A few days ago, Universidad Complutense de Madrid hosted a celebration of the 50th anniversary of the Spanish Maths Olympiads. The programme involved three talks. The first was on "other number systems" (
quaternions and
octonions) and the second dealt with the roots of random polynomials. In the third talk,
Vicente Muñoz Velázquez presented his personal views on the nature of mathematics before discussing some of the highlights of his research area leading to
Yang-Mills and Mass Gap.
According to Vicente, mathematics is a human product and its characteristics are:
- (The rules of) Logic,
- (Modelling of) Reality,
- Beauty (transversality, relations between apparently distant fields, generalization and abstraction),
- Social activity,
- Applicability.
I could not help but think that those characteristics apply equally well to computer science, with the added twist that computer scientists are not only modelling reality, but also inventing and breathing life into "new realities".

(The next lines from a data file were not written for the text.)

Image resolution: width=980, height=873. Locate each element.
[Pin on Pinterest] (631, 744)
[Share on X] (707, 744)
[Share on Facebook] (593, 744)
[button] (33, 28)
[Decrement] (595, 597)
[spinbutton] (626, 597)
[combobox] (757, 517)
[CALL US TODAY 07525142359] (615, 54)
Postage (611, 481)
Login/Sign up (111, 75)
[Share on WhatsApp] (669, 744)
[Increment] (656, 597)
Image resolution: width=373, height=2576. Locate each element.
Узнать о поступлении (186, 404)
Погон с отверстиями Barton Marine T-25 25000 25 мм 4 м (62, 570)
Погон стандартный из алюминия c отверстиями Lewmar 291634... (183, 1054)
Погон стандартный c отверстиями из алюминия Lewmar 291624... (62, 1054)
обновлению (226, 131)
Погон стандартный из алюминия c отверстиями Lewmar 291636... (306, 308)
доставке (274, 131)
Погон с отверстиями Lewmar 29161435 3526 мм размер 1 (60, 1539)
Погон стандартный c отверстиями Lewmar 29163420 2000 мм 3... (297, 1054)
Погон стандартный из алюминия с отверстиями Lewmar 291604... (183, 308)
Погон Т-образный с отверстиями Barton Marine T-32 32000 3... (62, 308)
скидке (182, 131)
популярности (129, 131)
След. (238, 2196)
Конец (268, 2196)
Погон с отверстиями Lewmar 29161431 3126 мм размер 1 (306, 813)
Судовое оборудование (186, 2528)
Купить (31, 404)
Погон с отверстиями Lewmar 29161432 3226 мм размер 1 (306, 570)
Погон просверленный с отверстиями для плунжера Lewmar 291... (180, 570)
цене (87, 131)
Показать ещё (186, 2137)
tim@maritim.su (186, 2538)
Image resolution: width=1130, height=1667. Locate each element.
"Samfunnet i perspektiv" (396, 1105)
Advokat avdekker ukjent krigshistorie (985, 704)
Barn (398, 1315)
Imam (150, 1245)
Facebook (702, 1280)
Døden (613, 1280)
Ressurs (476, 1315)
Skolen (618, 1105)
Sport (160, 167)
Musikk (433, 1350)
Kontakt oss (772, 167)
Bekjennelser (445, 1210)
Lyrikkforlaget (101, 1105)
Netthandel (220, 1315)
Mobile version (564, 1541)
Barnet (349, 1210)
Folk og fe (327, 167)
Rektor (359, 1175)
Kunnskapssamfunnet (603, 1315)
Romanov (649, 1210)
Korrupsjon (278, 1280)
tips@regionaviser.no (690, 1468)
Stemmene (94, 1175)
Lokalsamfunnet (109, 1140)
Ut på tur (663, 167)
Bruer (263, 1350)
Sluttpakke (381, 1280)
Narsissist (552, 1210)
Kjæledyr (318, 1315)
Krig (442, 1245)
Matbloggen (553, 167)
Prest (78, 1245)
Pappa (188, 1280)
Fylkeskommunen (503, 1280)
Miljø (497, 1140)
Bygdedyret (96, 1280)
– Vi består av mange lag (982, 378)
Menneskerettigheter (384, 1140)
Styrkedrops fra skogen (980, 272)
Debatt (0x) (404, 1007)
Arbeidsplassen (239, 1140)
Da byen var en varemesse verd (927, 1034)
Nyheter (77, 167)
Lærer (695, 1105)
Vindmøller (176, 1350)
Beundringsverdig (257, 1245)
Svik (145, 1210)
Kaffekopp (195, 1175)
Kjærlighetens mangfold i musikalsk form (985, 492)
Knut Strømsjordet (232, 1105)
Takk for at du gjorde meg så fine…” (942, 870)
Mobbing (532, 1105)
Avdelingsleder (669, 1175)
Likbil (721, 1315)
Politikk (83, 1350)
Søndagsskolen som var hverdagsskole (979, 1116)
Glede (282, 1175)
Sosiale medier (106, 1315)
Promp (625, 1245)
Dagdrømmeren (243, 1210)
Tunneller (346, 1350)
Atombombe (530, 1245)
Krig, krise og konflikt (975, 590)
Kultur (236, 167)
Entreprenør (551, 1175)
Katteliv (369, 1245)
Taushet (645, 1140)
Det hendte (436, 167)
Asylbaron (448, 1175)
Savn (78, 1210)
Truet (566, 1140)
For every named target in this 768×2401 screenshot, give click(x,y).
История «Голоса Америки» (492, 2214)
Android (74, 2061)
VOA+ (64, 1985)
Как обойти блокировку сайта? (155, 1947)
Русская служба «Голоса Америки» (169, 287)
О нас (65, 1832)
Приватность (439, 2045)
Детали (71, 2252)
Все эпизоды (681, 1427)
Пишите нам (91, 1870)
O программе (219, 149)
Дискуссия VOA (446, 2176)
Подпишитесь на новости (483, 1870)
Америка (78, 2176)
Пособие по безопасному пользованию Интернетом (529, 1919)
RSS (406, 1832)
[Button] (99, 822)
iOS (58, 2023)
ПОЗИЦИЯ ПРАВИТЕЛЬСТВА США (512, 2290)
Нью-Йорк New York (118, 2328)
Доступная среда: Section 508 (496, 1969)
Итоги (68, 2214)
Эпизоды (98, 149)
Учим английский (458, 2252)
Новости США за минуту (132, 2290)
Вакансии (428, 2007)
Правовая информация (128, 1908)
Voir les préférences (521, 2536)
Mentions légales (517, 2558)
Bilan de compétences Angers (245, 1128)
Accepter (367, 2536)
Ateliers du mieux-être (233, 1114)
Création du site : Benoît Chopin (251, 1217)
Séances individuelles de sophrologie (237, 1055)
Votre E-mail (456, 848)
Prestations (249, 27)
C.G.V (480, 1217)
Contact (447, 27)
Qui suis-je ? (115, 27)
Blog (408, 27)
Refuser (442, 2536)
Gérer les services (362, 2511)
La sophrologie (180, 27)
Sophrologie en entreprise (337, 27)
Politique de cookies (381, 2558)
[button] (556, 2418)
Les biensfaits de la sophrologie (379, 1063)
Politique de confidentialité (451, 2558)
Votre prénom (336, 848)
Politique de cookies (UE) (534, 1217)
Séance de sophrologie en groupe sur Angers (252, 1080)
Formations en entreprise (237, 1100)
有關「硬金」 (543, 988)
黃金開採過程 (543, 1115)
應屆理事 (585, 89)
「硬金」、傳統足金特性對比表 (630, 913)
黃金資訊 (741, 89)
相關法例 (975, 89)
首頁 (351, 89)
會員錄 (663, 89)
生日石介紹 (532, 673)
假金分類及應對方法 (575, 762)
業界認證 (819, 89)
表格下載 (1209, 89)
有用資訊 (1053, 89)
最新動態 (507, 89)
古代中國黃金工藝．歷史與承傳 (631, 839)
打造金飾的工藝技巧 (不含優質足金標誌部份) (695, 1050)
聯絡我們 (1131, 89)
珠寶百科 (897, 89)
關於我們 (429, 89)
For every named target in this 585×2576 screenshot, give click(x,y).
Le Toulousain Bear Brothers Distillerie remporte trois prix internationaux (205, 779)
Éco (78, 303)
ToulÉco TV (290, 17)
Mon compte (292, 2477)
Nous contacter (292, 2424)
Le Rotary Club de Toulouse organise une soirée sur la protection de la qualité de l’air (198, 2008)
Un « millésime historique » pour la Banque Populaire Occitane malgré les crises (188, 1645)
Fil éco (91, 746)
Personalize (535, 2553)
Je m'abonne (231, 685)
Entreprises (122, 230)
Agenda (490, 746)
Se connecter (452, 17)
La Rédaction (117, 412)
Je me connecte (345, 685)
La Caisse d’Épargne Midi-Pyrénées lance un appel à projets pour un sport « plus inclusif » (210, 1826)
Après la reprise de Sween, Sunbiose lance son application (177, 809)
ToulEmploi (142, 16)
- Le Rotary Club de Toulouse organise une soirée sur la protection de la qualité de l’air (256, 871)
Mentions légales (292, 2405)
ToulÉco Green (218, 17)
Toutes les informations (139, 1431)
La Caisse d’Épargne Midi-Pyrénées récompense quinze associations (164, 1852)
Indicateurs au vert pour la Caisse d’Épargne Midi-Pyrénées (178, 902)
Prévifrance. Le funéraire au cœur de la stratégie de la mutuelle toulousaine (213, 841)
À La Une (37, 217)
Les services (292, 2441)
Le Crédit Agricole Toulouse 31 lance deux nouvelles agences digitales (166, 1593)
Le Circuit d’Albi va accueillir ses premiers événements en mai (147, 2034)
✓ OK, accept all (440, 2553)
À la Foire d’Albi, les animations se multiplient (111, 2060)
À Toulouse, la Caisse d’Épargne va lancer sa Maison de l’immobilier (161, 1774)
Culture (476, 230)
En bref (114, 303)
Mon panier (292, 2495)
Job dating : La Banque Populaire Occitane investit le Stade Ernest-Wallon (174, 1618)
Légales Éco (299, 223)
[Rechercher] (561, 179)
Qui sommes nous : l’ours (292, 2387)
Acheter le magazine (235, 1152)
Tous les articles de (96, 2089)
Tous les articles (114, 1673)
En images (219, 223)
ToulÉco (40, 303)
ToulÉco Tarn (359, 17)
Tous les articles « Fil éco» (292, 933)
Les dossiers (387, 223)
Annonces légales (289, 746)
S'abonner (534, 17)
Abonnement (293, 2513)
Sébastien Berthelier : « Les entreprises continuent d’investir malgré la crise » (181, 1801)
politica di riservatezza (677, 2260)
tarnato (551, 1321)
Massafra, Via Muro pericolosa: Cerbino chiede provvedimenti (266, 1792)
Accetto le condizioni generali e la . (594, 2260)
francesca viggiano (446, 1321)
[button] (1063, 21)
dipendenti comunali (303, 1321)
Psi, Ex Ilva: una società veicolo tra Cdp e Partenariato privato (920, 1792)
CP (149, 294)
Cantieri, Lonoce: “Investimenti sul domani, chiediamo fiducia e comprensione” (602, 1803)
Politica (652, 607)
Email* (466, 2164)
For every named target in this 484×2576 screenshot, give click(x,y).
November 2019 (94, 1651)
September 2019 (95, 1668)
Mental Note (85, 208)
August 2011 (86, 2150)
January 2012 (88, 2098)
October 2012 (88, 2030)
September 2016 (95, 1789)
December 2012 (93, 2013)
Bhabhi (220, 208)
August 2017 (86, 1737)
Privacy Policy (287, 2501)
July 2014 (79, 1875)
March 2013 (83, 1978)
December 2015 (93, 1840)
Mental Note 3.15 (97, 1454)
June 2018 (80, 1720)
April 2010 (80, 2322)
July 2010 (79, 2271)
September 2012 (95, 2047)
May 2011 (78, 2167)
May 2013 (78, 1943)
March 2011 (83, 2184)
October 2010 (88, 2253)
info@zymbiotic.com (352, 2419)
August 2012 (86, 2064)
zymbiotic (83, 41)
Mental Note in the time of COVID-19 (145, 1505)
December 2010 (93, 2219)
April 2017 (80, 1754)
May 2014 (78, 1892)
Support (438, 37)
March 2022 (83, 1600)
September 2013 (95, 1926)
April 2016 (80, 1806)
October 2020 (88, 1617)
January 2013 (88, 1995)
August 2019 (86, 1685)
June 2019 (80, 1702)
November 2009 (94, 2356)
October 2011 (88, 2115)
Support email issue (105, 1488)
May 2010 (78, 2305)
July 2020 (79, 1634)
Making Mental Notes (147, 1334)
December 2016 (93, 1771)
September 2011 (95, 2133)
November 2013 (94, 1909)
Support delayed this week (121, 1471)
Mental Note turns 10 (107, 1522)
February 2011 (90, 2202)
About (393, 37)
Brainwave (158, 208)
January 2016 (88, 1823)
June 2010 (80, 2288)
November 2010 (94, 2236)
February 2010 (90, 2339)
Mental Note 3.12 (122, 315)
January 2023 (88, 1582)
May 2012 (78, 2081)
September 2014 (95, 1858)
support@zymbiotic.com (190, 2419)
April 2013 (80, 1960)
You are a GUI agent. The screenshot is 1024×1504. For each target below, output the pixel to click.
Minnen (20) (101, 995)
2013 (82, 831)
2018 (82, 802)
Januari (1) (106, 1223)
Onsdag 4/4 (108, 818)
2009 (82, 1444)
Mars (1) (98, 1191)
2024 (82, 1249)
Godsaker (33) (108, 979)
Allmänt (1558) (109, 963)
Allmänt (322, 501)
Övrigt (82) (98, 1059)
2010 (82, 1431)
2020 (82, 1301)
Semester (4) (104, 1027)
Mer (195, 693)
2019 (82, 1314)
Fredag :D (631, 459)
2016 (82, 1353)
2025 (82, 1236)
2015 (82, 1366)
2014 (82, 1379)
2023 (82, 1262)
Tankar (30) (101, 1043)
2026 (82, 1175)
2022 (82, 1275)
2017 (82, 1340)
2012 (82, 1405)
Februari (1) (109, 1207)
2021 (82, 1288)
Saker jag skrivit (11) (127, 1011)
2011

During his talk, Vicente presented a problem from the 1989
International Maths Olympiad, in which he took part.
The problem was:
Prove that for each positive integer n there exist n consecutive positive integers none of which is a prime or a prime power.
This is a neat problem that perhaps some of you might like to try and solve.
2 comments:
Would just like to note that Computer Science descended from Mathematical Logic and is actually considered a branch of Pure Math today. So the similarities are not coincidental. Moreover, math can (and often does) invent new realities. Think of modelling n-dimensional spaces. This is both modelling reality for n=3, and at the same time inventing new realities for which n is not equal to 3.
Points taken, Mohammad. However, even though some mathematicians do consider Theoretical Computer Science as a branch of mathematics, I don't think that this is the majority view yet.